We today find these actions almost inexplicable! The nation had been delivered from Egypt (Exodus 12), led by a cloud and pillar of fire (Exodus 13), miraculously brought through the parted waters of the Red Sea (Exodus 14), fed with manna and quails from heaven (Exodus 16), supernaturally given water to drink (Exodus 17) and accorded a resounding victory over the Amalekites (Exodus 17). In the face of such evident Divine deliverance and preservation, how could they have so easily reverted to worshipping the gods of Egypt?
To understand this, we need to understand the culture and mentality of that time. If we go to Ezekiel 23, we find the nation of Israel is represented by two sisters:
The older was named Oholah, and her sister was Oholibah......Oholah is Samaria, and Oholibah is Jerusalem (Ezekiel 23:4).
So Oholah (Samaria - Northern kingdom of Israel) and Oholibah (Jerusalem - Southern kingdom of Judah) represented the nation of Israel in its entirety.

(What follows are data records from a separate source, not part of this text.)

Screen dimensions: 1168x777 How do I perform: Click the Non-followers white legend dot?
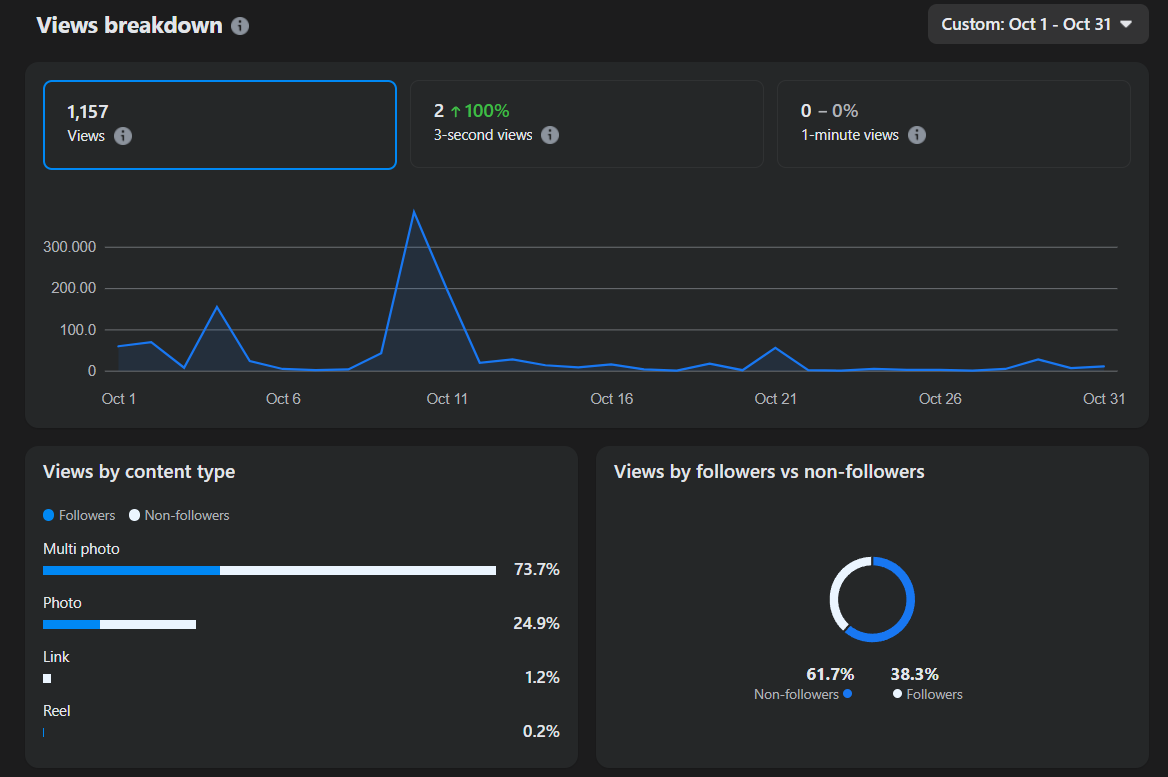click(x=135, y=515)
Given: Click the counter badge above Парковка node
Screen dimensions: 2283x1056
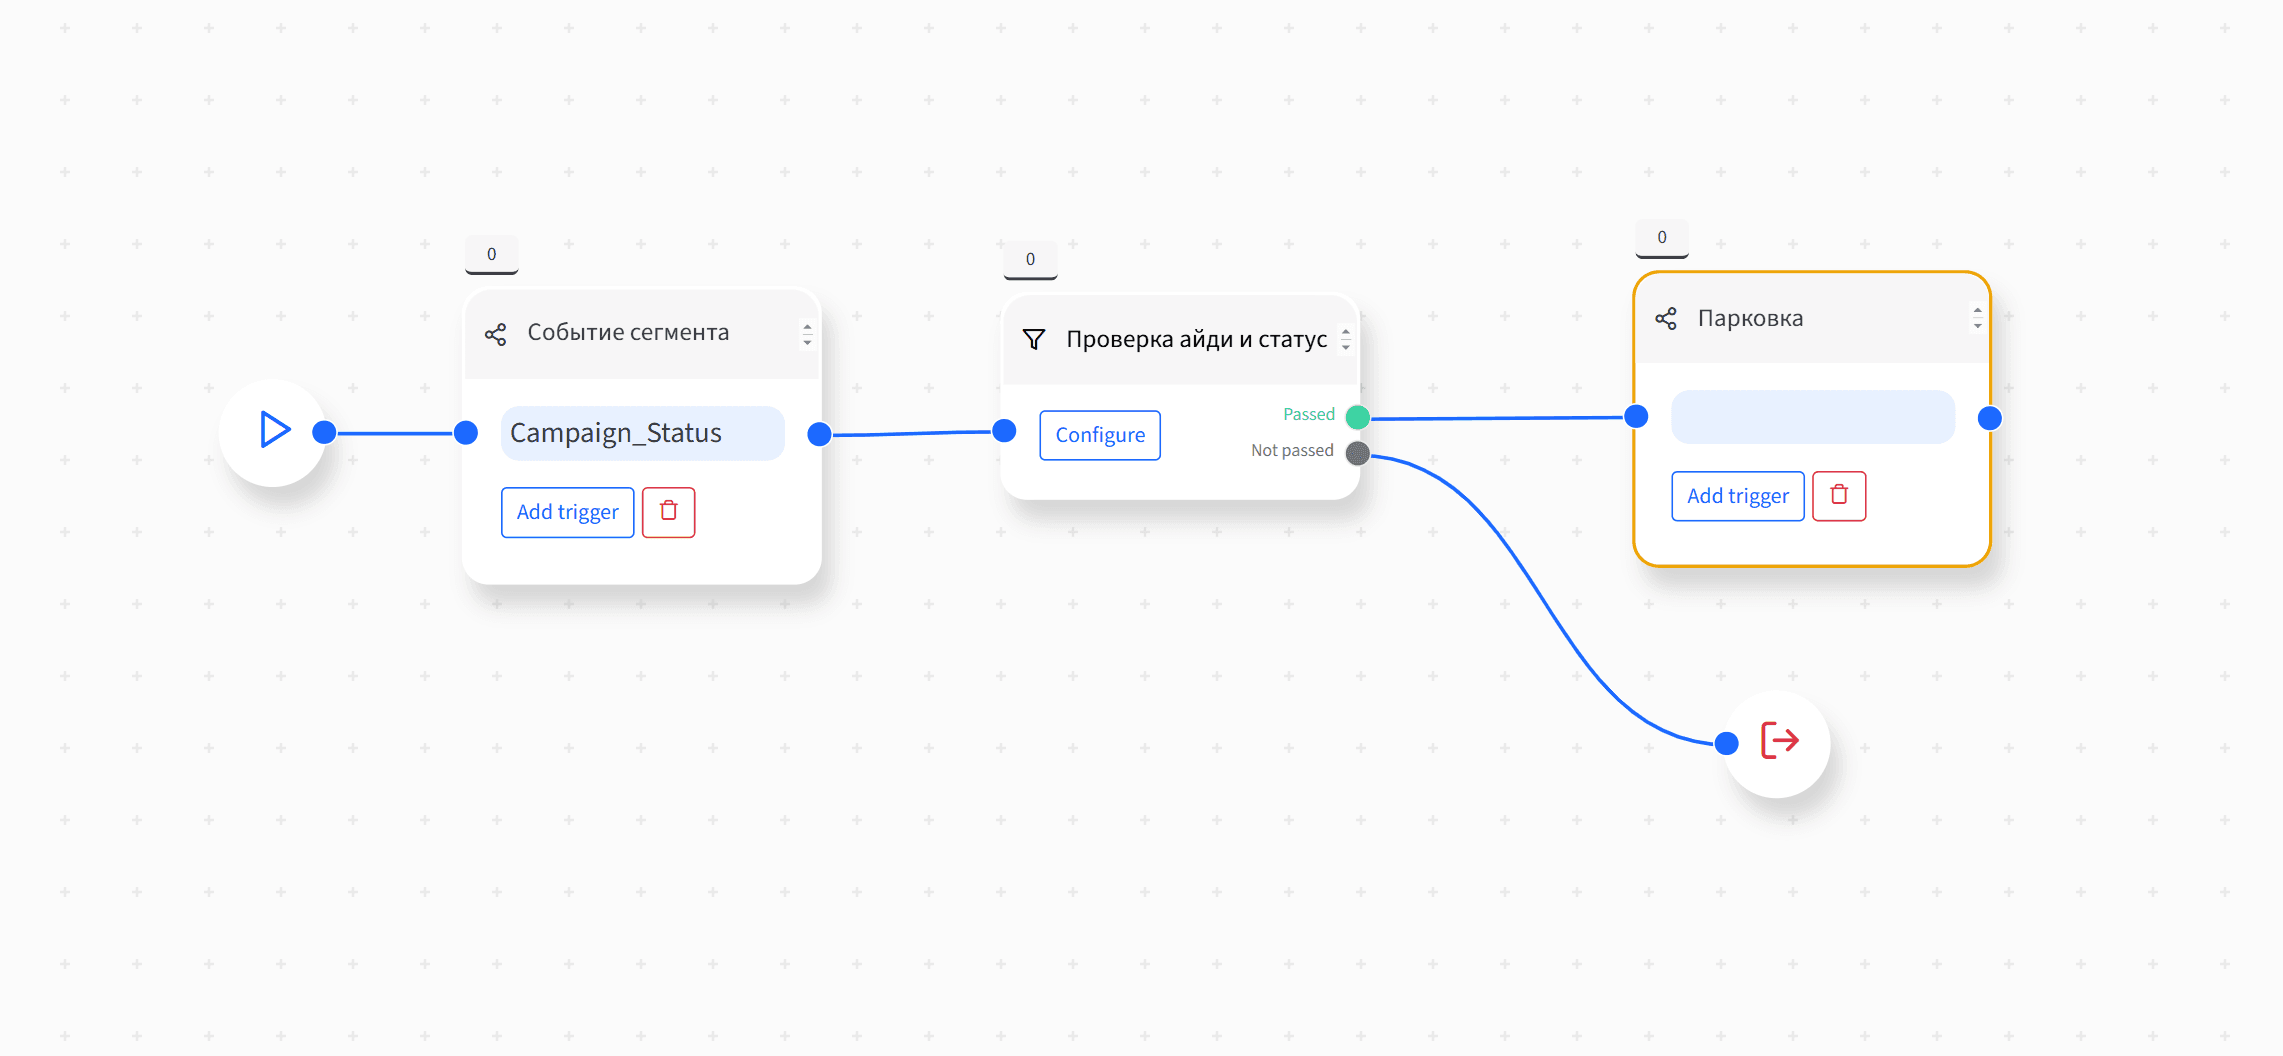Looking at the screenshot, I should tap(1662, 238).
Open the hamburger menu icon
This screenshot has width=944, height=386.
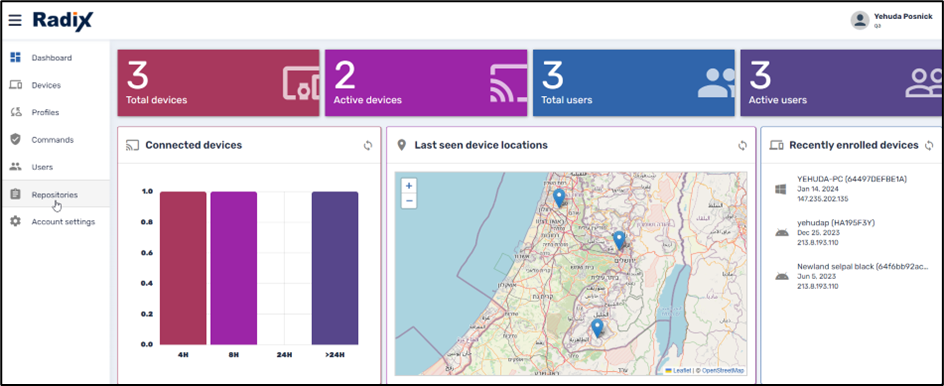(x=15, y=20)
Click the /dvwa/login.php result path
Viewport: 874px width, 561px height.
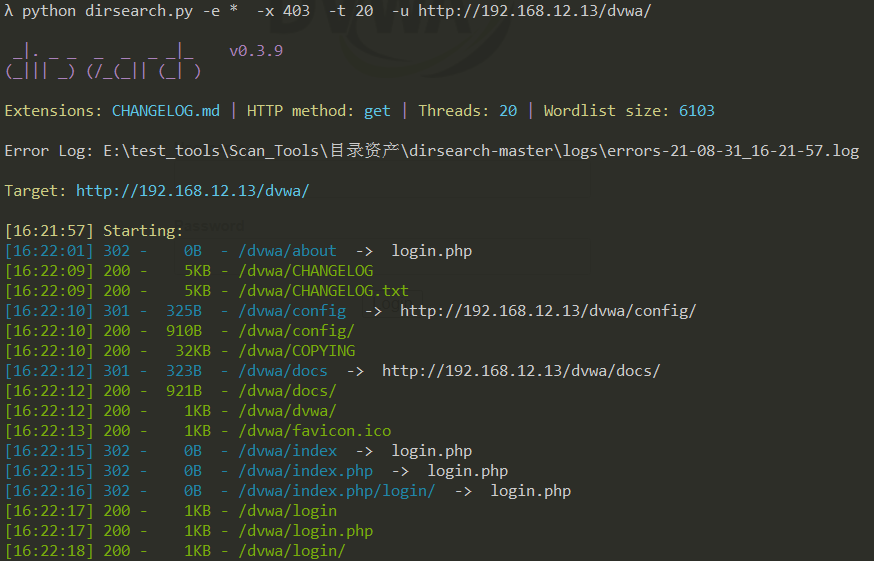point(305,531)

And what we then discover is that both sisters had been engaged in idol worship in Egypt for perhaps the whole four hundred years of the engagement period (Erusin) leading up to the wedding! And notice here that their infidelity is couched in sexual terminology which must be understood in terms of the impending marriage and (lack of) spiritual faithfulness to her 'fiancé'.